When executives of La Caixa, the unlisted Spanish savings bank, launched a revamp plan six months ago, they knew they would have to produce a structure that was sufficiently well capitalised to impress foreign investors.
Yet they could hardly have known how intense the pressure would become. With a core tier one capital ratio – a measure of balance sheet strength – of 8.7 per cent at the end of September, La Caixa is the best capitalised of all Spain’s major lenders, including Santander and BBVA. Even so, it does not meet the minimum requirements set this week by the Spanish government.
Elena Salgado, finance minister, said all financial institutions would need a minimum core capital ratio of 8 per cent by the autumn of this year but the number rises to 9 or even 10 per cent for unlisted savings banks with no outside investors and heavy dependence for funding on wholesale financial markets.
La Caixa’s plan – approved at a board meeting on Thursday and described to the Financial Times by people familiar with the details – is designed not only to meet Spain’s requirements but also to prepare the new bank for the stringent capital adequacy requirements of the forthcoming Basel III regime.
La Caixa, the brand with the biggest market share of retail banking in the domestic Spanish market, will technically remain a caja de ahorros, a traditional Spanish savings bank, but the structure beneath it will change completely.
By July, the organisation should have three main arms. The first is a listed bank, provisionally named Caixabank, with a book value of €20.6bn ($28.2bn) and a business including La Caixa’s current domestic bank operations and its stakes in foreign banks in Hong Kong, eastern Europe, Portugal and elsewhere.
La Caixa is taking steps to ensure that the bank – which is expected to be the 10th biggest in the eurozone by market capitalisation after Crédit Agricole – is exceptionally robust, and has calculated that it will have a core capital ratio of 10.9 per cent under current Basel II rules.
To achieve this, a “bad bank” of La Caixa’s repossessed properties will be hived off to the second arm, an industrial holding group. Caixabank will meanwhile grab the stakes in Repsol, the energy group, and in Telefónica, currently held by Criteria, the existing industrial holding group whose shares were suspended yesterday.
Caixabank will thus benefit from latent capital gains of more than €2bn in these two holdings as well as from their dividend streams. A further reason for retaining Telefónica is that La Caixa has been developing ventures jointly with the telecoms operator on banking through mobile telephones and the internet. Lastly, the new bank will reinforce its capital by selling €1.5bn in compulsorily convertible bonds to clients.

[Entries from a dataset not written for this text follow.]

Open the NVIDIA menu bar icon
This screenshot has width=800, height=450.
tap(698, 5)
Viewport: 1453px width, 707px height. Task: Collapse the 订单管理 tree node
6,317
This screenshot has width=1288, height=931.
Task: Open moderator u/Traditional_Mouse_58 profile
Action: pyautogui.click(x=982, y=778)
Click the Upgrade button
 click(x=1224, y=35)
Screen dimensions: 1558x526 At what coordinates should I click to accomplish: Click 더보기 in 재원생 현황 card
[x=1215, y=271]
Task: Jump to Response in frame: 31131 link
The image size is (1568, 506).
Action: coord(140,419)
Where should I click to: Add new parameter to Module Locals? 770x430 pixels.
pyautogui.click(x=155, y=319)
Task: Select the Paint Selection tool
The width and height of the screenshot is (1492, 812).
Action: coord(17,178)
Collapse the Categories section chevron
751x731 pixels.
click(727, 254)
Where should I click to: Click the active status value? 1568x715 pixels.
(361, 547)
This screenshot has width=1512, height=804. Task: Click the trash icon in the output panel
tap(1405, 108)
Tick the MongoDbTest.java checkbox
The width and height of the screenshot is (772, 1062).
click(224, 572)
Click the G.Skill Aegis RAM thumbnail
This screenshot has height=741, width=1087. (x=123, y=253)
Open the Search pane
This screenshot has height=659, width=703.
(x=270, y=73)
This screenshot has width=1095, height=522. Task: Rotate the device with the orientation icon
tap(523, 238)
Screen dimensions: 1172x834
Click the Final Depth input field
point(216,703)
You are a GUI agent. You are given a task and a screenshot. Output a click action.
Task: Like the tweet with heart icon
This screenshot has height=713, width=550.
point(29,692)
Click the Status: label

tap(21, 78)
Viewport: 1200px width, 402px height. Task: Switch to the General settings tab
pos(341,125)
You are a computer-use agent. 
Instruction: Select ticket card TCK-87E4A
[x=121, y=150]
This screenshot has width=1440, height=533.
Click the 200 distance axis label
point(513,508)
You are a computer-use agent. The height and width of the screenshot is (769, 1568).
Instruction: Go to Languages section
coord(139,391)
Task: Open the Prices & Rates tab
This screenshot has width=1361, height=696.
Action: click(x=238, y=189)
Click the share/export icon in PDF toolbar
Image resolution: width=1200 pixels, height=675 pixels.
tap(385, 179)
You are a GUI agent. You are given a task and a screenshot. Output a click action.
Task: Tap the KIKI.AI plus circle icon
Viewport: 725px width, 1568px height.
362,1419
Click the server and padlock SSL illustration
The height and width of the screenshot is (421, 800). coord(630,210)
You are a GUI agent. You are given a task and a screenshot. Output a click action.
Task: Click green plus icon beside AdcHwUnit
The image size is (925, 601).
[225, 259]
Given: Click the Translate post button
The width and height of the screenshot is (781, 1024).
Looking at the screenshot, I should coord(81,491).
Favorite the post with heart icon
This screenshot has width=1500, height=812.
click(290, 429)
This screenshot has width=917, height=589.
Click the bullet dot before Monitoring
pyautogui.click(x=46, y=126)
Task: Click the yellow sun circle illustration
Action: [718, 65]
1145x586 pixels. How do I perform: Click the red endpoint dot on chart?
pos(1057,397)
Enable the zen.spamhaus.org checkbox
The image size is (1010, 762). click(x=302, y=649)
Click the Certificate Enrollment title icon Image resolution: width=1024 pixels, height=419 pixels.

The second, industrial, arm of La Caixa will be an unlisted unit with a book value of €10.1bn. This part of the group will have the “bad bank” of real estate and keep the rump of the old industrial holdings of Criteria, including stakes in Gas Natural, infrastructure group Abertis, and leisure interests.
La Caixa’s third arm under the new structure will be the existing charitable work, which is funded out of profits according to long-standing practice and which receives about €500m a year. Those familiar with the complex operation say it should be completed by July. The listed Caixabank is to be about 80 per cent owned by La Caixa, with the rest as a free float, including existing minority shareholders of Criteria.
La Caixa executives say the new structure will allow their bank to buy assets as the rest of the Spanish banking sector is restructured, and will make it easier for them to explain themselves to foreign investors baffled by the system of cajas, opaque structures often influenced by regional politicians.
Above all, they hope the reform will give them capital strength. “We’re creating a bank because we think in the new scenario the regulatory requirements for capital will be so great, and profitability so much under pressure, that current profits would not allow us to continue growing,” said one person familiar with the negotiations.